Things People Are Not Paying Enough Attention To, IRS And Obamacare Edition

In the ongoing effort to protect its funding and grow still further, the government and its employees constantly seek to divert our attention from what is important, and few journalists are awake enough to push back.  (Or maybe most journalists are part of the project.)  Anyway, a couple of examples from today's news, from the IRS and Obamacare files. 

Richard Rubin of Bloomberg News is focused on whether the IRS has used a numerical test to determine which groups qualify for Section 501(c)(4) status.  A few weeks ago, then acting IRS Commissioner Steve Miller was asked whether the IRS applied a "49 percent standard" to determine the limit of political activity that a group could have and still qualify for the special tax status, and he testified "We've never been that precise."  Then yesterday one Elizabeth Hofacre, an IRS employee of the notorious Cincinnati office, testified that "[g]roups that devoted no more than 49 percent of their activities to politics were deemed acceptable."  Contradiction! 

In my view it's all a distraction.  The real issue here, from which attention is being diverted, is the definition of "social welfare" versus "political activity."  These IRS functionaries believe that advocating for the government to take care of and cure society's problems through spending and programs constitutes "social welfare" activity (hey, it's "helping the poor" and "the children"!), while advocating to shrink the government constitutes "political activity."  Under these definitions, all left/liberal advocacy groups automatically qualify for 501(c)(4) status, and all Tea Party groups automatically are disqualified.  And thus the government assures that its allies in the growth project get favored tax status and its enemies do not. 

Can somebody please ask the question, what are your definitions of "social welfare" and "political activity"?  I've looked a lot and can't find anybody asking about that.

In the Obamacare department, the diversionary tactic is to try to focus our attention on the upcoming premium level versus some arbitrary benchmark of their own choosing.  Thus the claim two weeks ago by Covered California Director Peter Lee that "we will be able to deliver exceptional value, low rates, access to health care in every region of the state . . ." blah, blah, blah.  Well, if I am a young, healthy person with no assets to protect, please compare the cost of one of these policies to the amount of health care that I would expect to buy without insurance.   Believe me, Lee will never let out that information.
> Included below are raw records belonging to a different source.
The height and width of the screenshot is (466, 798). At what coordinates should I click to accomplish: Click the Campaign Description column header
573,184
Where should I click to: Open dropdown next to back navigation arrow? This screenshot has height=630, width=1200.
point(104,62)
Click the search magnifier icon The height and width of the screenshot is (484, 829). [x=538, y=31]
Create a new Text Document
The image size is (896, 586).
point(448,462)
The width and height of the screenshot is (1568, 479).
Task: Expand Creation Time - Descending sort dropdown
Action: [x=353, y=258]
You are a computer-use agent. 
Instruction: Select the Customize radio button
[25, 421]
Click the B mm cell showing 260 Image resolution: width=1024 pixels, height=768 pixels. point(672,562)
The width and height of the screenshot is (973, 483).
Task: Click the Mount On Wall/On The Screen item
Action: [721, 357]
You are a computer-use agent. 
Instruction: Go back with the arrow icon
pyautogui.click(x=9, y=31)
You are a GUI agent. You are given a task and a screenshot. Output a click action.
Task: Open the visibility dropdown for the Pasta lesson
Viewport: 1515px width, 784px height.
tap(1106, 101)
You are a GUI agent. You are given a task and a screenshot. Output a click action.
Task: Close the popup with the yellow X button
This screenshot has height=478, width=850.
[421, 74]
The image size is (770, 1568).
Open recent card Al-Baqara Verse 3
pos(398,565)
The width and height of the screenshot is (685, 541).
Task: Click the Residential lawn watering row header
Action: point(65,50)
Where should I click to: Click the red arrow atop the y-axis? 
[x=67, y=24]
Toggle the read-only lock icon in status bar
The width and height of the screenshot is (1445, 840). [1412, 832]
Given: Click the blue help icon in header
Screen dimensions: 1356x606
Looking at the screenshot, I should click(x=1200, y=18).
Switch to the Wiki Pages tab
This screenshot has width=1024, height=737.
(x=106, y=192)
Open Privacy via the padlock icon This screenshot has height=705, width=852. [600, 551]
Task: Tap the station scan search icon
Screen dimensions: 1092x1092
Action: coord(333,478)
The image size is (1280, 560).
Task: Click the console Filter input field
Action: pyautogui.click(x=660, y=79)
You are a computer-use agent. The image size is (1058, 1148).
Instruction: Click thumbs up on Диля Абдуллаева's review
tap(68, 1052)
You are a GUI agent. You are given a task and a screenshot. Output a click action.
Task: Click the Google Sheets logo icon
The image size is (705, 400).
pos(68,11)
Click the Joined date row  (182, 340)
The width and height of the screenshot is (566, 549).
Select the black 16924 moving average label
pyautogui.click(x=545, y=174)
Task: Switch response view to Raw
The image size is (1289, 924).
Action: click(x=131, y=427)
Oh, but here it is in a column yesterday in the Wall Street Journal by Holman Jenkins, quoting no less a source than Justice Samuel Alito at the 2012 Supreme Court arguments on Obamacare.  (Alito must have gotten the information from one of the many amicus briefs.)  And the answer is, "young, healthy adults today spend an average of $854 a year on health care," while "ObamaCare would require them to buy insurance policies expected to cost roughly $5,800."  Well, you can fool some of the people some of the time, but no amount of diversionary tactics is going to keep that kind of disparity under wraps forever.